What you’re searching for–There are a lot of ways that you can specify this. You can search for files of a specific name, and decide whether to make the search case-sensitive. You can also use wildcards, or search for files with certain characteristics or that are of a certain age. Or, you can combine multiple criteria for even more specific searches. The main thing that limits you is your own imagination.

So now, for example if you want to search the entire filesystem for all files whose names end in “.conf”. You’ll want to use either the “-name” or the “-iname” switch in front of the file description that you want to search for. Otherwise, you’ll get a jumbled up mess of every directory listing that you’ve searched, with the information you’re looking for mixed in. For case-sensitive searches, use “-name”; for case-insensitive searches, use “-iname”. In this case, use “-iname”, since you want to make the search case-insensitive. If you include a wildcard character in with a search criterion, you’ll need to enclose that search criterion in quotes. That will keep the shell from interpreting the wildcard character as an ambiguous file reference.

sudo find / -iname ‘*.conf’
—cut—
/etc/vsftpd/vsftpd.conf
/root/vsftpd.conf
—cut—
In reference to timestamps what you are really interested in are two requirements, the name of the file and the time it was changed.

You can perform searches with more than one search criterion. If you separate the criteria with a space, it will be the same as placing an “and” operator between them. The “-mtime -7” switch to find all of the “.conf” files that were modified within the last seven days.

sudo find / -iname ‘*.conf’ -mtime -7
/etc/mplayerplug-in.conf
/etc/awstats/awstats.model.conf
/etc/awstats/awstats.localhost.localdomain.conf
/etc/httpd/conf.d/awstats.conf
/etc/yumex.profiles.conf
/var/cache/yum/yumex-mirror-cache.conf
—cut—

There are several important parts to find. First you will need to use sudo to be able to access many files as they will be owned by root. Use the find command followed by the directory you want to search. If you want to search the whole server use “/”. If you want to limit your search to a specific directory indicate that. Using the -iname is the easiest option as it allows all files regardless of case.

The important part is looking for a text string which must be enclosed in single quotes. A common wildcard is to use the “*” indicating it will match anything. So ‘*.conf’ will match any file that ends with “.conf”. If you use ‘*.*’ it will be a wildcard for anything. The -mtime is a search for files modified within a time period.
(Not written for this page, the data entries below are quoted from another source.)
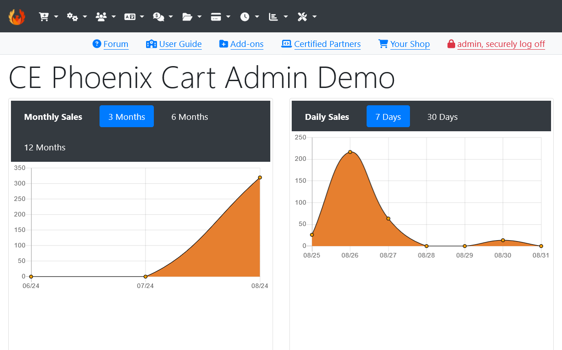The width and height of the screenshot is (562, 350).
Task: Click the 08/26 peak point on Daily Sales chart
Action: pyautogui.click(x=350, y=152)
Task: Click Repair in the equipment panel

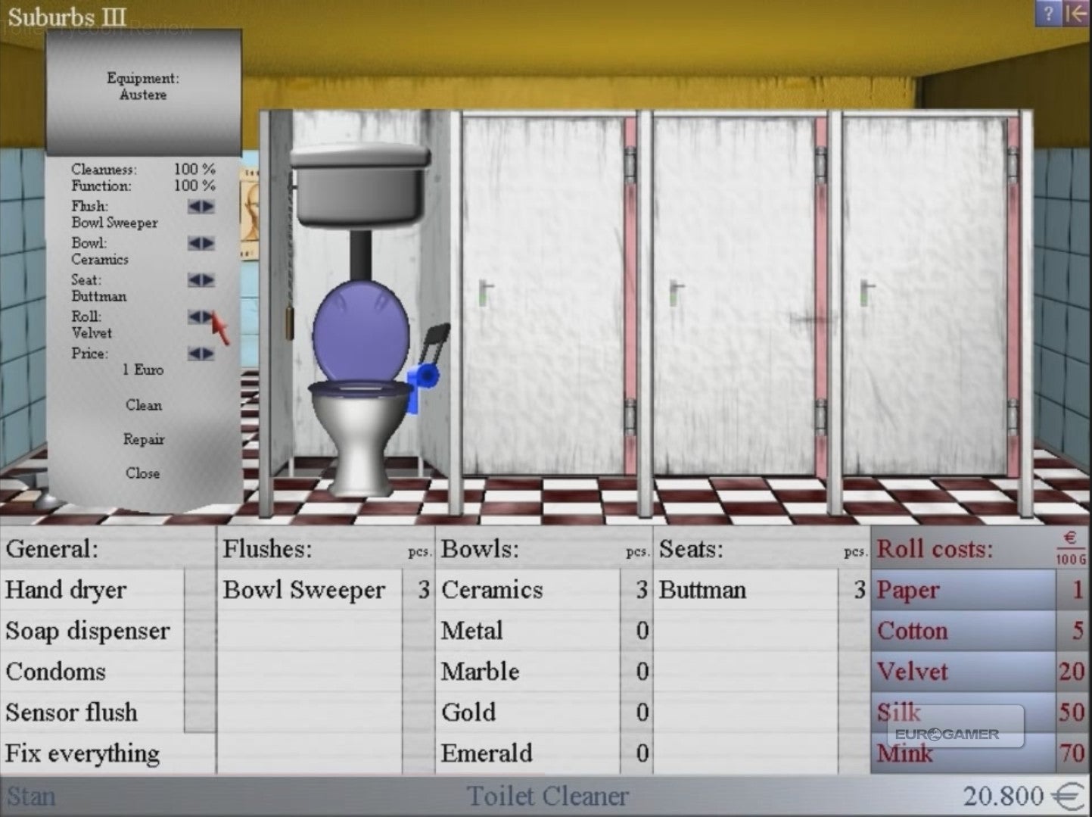Action: coord(143,439)

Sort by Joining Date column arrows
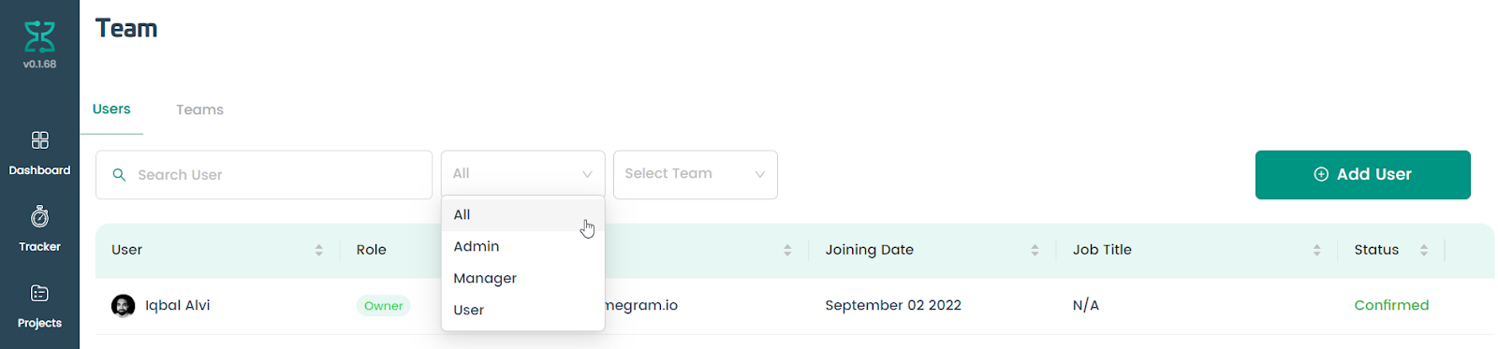[x=1035, y=250]
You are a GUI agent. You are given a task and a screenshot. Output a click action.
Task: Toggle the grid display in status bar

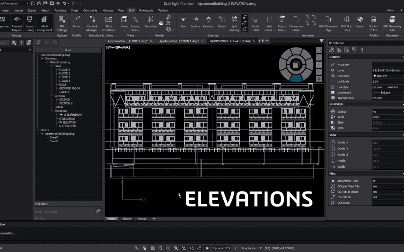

Here are some practical examples:

Files on the system modified within the last 24 hours. Note this is looking for all types of files on the whole system.

sudo find / -iname ‘*.*’ -mtime -1

Files that have changed in the /var/www directory in the last week.

sudo find /var/www -iname ‘*.*’ -mtime -7

Files that have changed in the apache web server configuration directory in the last 14 days.

sudo find /etc/apache2 -iname ‘*.*’ -mtime -14

You can change your search with find to locate files that have been accessed within a time period. For example if you wanted to locate files that have been accessed in the /usr/share directory you could use this command:

find /usr/share -iname ‘*.*’ -atime -1

That would list files accessed by a user or the system within the last 24 hours in the /usr/share directory.